他现在就像个赌徒,焦躁地守着赌场开门,一心想着庄家是会开大还是开小,心里期待又胆怯。老天爷可千万别让他输。
这种焦虑活生生表现在了大婚之后的每一日。
彼时,温茹已经适应了床榻上的事,也品出了其中的乐趣,但傅寄舟黏她黏得有些过分了,让她有些招架不住。
“妻主,我想……”刚沐浴完,躺在床榻上,傅寄舟便朝她凑近了几分,白皙修长的手紧紧搂住温茹的腰肢。

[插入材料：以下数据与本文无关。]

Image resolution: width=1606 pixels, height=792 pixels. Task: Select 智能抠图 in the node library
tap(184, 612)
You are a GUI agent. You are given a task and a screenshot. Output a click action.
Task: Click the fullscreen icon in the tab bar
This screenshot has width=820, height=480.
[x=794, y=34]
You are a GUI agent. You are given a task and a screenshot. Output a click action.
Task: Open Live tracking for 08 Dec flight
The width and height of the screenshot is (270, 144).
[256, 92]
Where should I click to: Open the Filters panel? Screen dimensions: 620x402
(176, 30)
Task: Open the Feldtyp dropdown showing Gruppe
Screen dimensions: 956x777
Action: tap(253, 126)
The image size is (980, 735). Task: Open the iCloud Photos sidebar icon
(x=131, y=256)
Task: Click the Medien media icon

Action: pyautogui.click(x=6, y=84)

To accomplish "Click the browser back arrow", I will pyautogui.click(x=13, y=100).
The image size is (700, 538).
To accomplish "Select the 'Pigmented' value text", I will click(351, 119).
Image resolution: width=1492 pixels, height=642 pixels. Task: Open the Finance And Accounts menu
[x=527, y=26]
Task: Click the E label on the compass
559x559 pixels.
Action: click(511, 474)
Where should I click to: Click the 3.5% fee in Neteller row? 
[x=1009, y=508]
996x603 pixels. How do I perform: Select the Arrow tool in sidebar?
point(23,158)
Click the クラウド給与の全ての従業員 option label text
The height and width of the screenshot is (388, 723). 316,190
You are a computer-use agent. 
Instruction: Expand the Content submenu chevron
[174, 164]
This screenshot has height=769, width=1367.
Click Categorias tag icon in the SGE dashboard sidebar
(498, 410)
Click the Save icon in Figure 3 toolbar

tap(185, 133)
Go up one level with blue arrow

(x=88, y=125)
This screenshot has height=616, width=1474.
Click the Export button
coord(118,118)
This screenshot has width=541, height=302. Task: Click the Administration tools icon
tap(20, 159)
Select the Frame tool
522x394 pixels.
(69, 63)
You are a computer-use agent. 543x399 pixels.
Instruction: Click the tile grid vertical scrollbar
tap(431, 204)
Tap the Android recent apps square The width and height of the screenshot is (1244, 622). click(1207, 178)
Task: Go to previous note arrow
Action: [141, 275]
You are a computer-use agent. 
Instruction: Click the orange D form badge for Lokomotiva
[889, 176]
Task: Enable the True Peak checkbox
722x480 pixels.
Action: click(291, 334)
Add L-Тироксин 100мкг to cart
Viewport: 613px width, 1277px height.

“不,你不想。”温茹抬手压了压傅寄舟的头。这家伙才十八啊,能不能珍爱生命一些?
傅寄舟委屈地扁了扁嘴,拉着温茹的手不放,眸子湿润润的,很不安地看着她。
“妻主,你是不是厌倦我了……”
一点儿理不讲的。
温茹默默躺平,伸手将人往上拨了拨,傅寄舟眸子一亮,窸窸窣窣动作起来。
半晌,温茹看着鬓角湿淋淋,神色迷离,卸了全身力气,躺在床上平复呼吸,却还要伸手搂着她,往下压的人,咬牙切齿道:“傅寄舟,我劝你注意下身体。”
傅寄舟抿着唇,掌心仍然带着温茹往自己身上压。
他的身体,哪有温茹重要,哪有他女儿重要。
他还得再努力一些才行。
出了温家东府,温茹自个儿的私邸里沿袭了温家的习惯,每半个月请一次平安脉。